3) How would it spread to people?
There have been no documented cases of chronic wasting disease in people, but researchers think it’s possible and becoming more likely, as infections become more prevalent in animals.
So far, the only evidence scientists have of spread beyond hoofed mammals, like deer, is indirect. In lab experiments, scientists have shown that the disease can spread in squirrel monkeys and mice that carry human genes, the
Centers for Disease Control and Prevention says. In a
yet-to-be-published study, macaques — a primate species that’s genetically similar to humans — that were fed infected meat contracted the disease.
“
Experiments are [also] being performed where researchers take environmental samples, like rocks or pieces of wood, that have [pathogenic] prions on them,” said Larsen. “They then place these contaminated objects in cages with transgenic hamsters and the hamsters develop the disease.”
In a
recently published study, researchers found that chronic wasting disease prions infected human cells in a petri dish. But there’s another
study tracking people who ate venison that had been exposed to chronic wasting disease in 2005, and so far, they’ve shown no symptoms. It’s possible they were exposed to a less virulent strain of the disease, or that the prions didn’t manage to infect human cells, or that the disease is still incubating in them, Larsen said. “The jury is still out on the dangers of human consumption.”
Even so, the
CDC says the experimental studies “raise the concern that [chronic wasting disease] may pose a risk to people and suggest that it is important to prevent human exposures to [the disease].” The
most likely way this could happen is if a person, such as a hunter, eats contaminated meat.

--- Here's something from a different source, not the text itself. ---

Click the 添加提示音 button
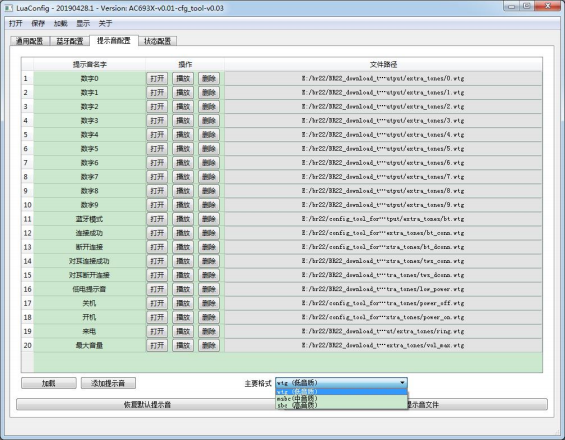Viewport: 565px width, 440px height. pos(108,383)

That brings us to another troubling fact about chronic wasting disease: “With a prion, you can’t [cook it off]. The temperatures needed to destroy it are far beyond what you can cook with,” Larsen said.
The only way to make prions noninfectious is by using
lye, a strong alkaline solution that drastically changes the pH balance, and autoclaving — or pressure-treating them — at 270 degrees Fahrenheit. “Most people don’t have access to this approach,” Larsen said, and “the point is that it’s difficult to manage [infectious] prions in the environment because we don’t know exactly where they lurk.” That brings us to the next problem with this disease.
4) Where is zombie deer disease in the US?
Well, we only know where chronic wasting disease was. Deer can only be diagnosed after they’ve died (researchers need to access tissues that are deep in the animal’s brain, and to test those). But animals can carry the pathogens for years and not show any signs or symptoms. “That deer could go on a 40-mile trip, sprinkling [infected] prions in its feces or urine,” said Larsen. “If we go and say this is a [chronic wasting] deer on this point on the map, what you don’t see on that map is everywhere that deer has been in the last two years.”